Die Beikost richtig einführen für das Baby

Mit Sicherheit ist Mutter­milch die beste Nahrungs­grundlage für ein neuge­bo­renes Baby, denn es liefert alle wert­vollen Nähr­stoffe, die das Kind für eine gesunde Entwicklung braucht. Doch irgendwann muss das Stillen um eine adäquate Beikost erweitert werden. Viele Eltern wissen gar nicht, wo sie am besten anfangen sollen und welche Rezepte für den eigenen kleinen Liebling über­haupt geeignet sind. Daher sollen hier alle wich­tigen Fragen, rund um das Thema Beikost geklärt werden.

Wann ist die Zeit zum Zufüttern gekommen ?

Häufig beginnen Babys nach dem voll­endeten vierten Lebens­monat damit, sich für Essen zu inter­es­sieren : Sie fixieren die Gabel mit ihren Augen und schauen, wie die eigene Mutter oder der Vater essen. Mit rund sechs Monaten verfügen Babys über das notwendige Know-how, um selbst­ständig zu essen. Zu diesem Zeit­punkt gelingt es ihnen, den Mund geschlossen zu halten und die Nahrung hinun­ter­zu­schlucken. Bislang musst die kleine Zunge beim Saugen an der Brust rhyth­misch nach vorne gedrückt werden, nun hat sie die Aufgabe, den Nahrungsbrei nach hinten zu schieben, damit er hinun­ter­ge­schluckt werden kann. Diesen essen­ziell wich­tigen Entwick­lungs­schritt schaffen Babys zwischen dem vierten und dem fünften Lebens­monat.

Wie wird die Beikost am besten einge­führt ?

Es ist empfeh­lenswert, eine Tages­mahlzeit wie zum Beispiel das Mittag­essen durch einen Baby-Brei zu ersetzen, denn mittags sind die meisten Kinder sehr wach und gut gelaunt. So wird der erste Brei höchst­wahr­scheinlich bei den Kleinsten sehr gut ankommen. Lassen Sie sich nicht entmu­tigen, wenn es mal nicht so glatt laufen sollte mit dem Zufüttern und stillen Sie vor allem in der ersten Zeit erstmal ruhig weiter. Das Baby braucht einfach seine Zeit, um sich an die neue Nahrungs­zufuhr zu gewöhnen.

Welches Fleisch ist am besten für die ersten Mahl­zeiten geeignet ?

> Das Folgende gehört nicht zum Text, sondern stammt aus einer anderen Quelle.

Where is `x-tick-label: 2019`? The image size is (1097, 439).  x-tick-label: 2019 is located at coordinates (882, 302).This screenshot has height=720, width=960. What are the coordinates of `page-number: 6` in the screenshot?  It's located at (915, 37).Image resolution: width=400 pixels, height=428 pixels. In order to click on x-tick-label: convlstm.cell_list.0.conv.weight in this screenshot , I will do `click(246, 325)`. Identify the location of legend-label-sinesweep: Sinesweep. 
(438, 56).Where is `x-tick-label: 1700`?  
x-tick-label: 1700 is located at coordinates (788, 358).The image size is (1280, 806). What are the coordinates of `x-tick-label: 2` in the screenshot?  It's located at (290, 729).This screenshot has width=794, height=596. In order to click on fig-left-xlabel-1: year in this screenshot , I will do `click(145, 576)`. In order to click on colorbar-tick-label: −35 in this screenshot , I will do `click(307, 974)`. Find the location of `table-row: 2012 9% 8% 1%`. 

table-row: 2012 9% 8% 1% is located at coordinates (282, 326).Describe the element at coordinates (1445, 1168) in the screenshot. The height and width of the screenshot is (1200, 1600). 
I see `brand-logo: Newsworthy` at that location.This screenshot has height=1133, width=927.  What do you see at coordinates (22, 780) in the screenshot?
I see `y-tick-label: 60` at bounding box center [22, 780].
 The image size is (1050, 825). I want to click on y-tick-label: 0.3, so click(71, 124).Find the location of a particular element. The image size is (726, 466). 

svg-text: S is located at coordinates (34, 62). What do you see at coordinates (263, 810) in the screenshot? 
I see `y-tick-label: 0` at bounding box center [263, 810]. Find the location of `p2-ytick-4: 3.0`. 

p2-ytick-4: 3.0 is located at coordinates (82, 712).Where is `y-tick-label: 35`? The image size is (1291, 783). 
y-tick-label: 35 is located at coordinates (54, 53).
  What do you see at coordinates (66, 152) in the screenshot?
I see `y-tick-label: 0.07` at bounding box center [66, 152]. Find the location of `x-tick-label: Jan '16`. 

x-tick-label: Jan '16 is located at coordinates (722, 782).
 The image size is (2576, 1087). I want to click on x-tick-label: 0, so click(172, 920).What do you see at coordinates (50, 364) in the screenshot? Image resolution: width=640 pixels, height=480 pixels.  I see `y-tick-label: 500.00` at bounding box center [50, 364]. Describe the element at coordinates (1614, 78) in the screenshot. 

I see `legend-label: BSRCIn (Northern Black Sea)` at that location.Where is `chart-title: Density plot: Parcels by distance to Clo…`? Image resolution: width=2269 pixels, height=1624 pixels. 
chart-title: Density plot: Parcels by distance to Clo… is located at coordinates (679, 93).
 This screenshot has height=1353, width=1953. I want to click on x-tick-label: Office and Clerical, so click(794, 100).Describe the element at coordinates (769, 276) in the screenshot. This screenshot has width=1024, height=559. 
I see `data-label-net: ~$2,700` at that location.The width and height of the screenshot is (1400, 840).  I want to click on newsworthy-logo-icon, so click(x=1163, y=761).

Wenn Sie Fleisch zufüttern möchten, sollten Sie zunächst einmal auf Hühnchen setzen, denn dieses ist besonders gut bekömmlich und leicht verdaulich. Anschließend kann zu Rind­fleisch über­ge­gangen werden, denn dieses punktet mit einem hohen Eisen­gehalt. In jedem Fall sollte eher mageres Muskel­fleisch gewählt werden und das am besten in Bio-Qualität. Die Fleisch­masse sollte zudem immer nur gegart und nicht ange­braten werden.

Welche Früchte eignen sich gut für die Beikost ?

Obstmus ist sehr süß und steht bei kleinen Babys somit hoch im Kurs. Birnen sind in der Regel noch etwas süßer als Äpfel. Ist der Stuhlgang der Kleinen zu fest, so kann auch Pflau­menmus zuge­füttert werden. Ganz wichtig ist hier, das Fruchtmus nicht zusätzlich zu zuckern, denn die Süße der Früchte reicht voll­kommen aus !

Welche Getrei­de­sorten eignen sich optimal für den ersten Brei ?

Hafern, Grünkern, Hirse und Dinkel sind ideale Getrei­de­sorten für den ersten Frucht-Getreide-Babybrei.

Diese Getrei­de­arten sind zum einen leicht verdaulich und zum anderen sehr reich an Mine­ral­stoffen. Sie fördern eine gesunde Verdauung des Kindes und sind somit sehr wertvoll.

Was sollte nicht auf dem Beikost-Plan stehen ?

Schwer verdau­liche Nahrungs­mittel wie zum Beispiel Linsen, Weißkohl oder Rotkohl sollten nicht zuge­führt werden, denn das kann der kleine Magen noch nicht optimal verar­beiten. Ebenso sind kalt­ge­presste Öle und Rohmilch­pro­dukte für Babys nicht geeignet. Auch Honig ist für kleine Säug­linge bis zum ersten Lebensjahr unge­eignet. Kinder­ärzte, Ernäh­rungs­be­rater und Hebammen können umfassend zu diesem Thema beraten.